## ENTRIES PROVIDED
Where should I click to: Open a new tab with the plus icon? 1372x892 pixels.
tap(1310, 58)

...

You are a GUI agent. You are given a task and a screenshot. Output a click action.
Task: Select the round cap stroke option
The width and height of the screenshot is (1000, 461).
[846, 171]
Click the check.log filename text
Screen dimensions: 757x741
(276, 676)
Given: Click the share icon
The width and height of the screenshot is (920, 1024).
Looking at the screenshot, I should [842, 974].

## BRIEF
Reproduce the lines unchanged, beginning at the line containing "Given: Click the share icon" and continuing through the line containing "Looking at the".

## RESULT
Given: Click the share icon
The width and height of the screenshot is (920, 1024).
Looking at the screenshot, I should [842, 974].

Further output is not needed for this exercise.